The learning goals of this notebook are:

-  Working with the Watson Machine Learning instance
-  Creating custom software specification
-  Online deployment of python function
-  Scoring data using deployed function

## Contents

This notebook contains the following parts:

1. [Setup](#setup)
2. [Function creation](#create)
3. [Function upload](#upload) 
4. [Web service creation](#deploy)
5. [Scoring](#score)
6. [Clean up](#cleanup)
7. [Summary and next steps](#summary)

<a id="setup"></a>
## 1. Set up the environment

Before you use the sample code in this notebook, you must perform the following setup tasks:

-  Contact with your Cloud Pack for Data administrator and ask him for your account credentials

### Connection to WML

Authenticate the Watson Machine Learning service on IBM Cloud Pack for Data.
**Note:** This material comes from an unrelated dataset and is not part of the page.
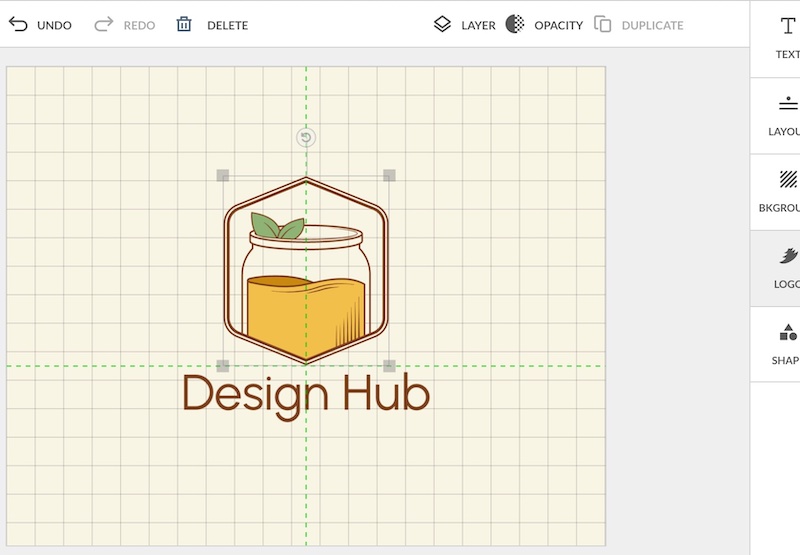Click the Delete trash can icon
The height and width of the screenshot is (555, 800).
(184, 24)
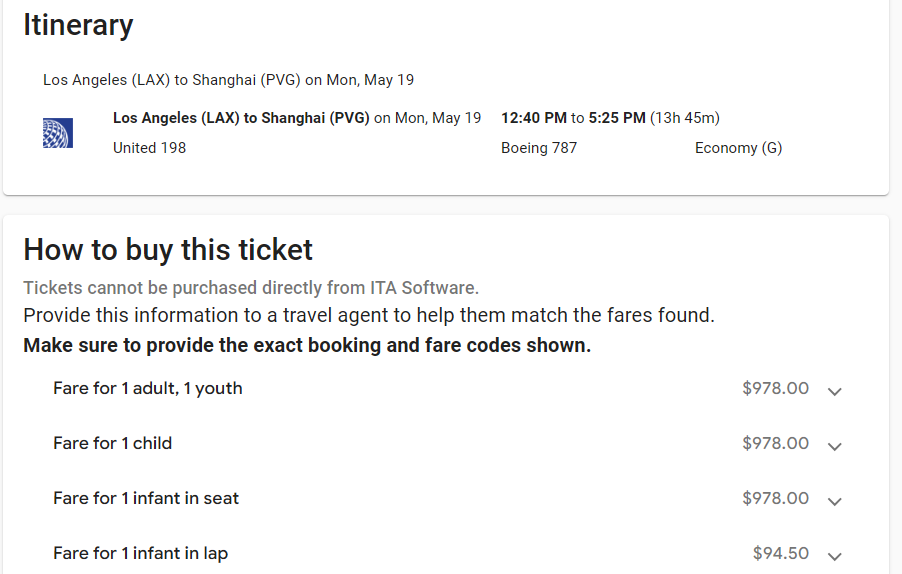
Task: Click the $978.00 adult and youth price
Action: 775,388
You need to provide platform `url`, your `username` and `api_key`.

In [None]:
username = 'PASTE YOUR USERNAME HERE'
api_key = 'PASTE YOUR API_KEY HERE'
url = 'PASTE THE PLATFORM URL HERE'

In [2]:
wml_credentials = {
    "username": username,
    "apikey": api_key,
    "url": url,
    "instance_id": 'openshift',
    "version": '4.8'
}

Alternatively you can use `username` and `password` to authenticate WML services.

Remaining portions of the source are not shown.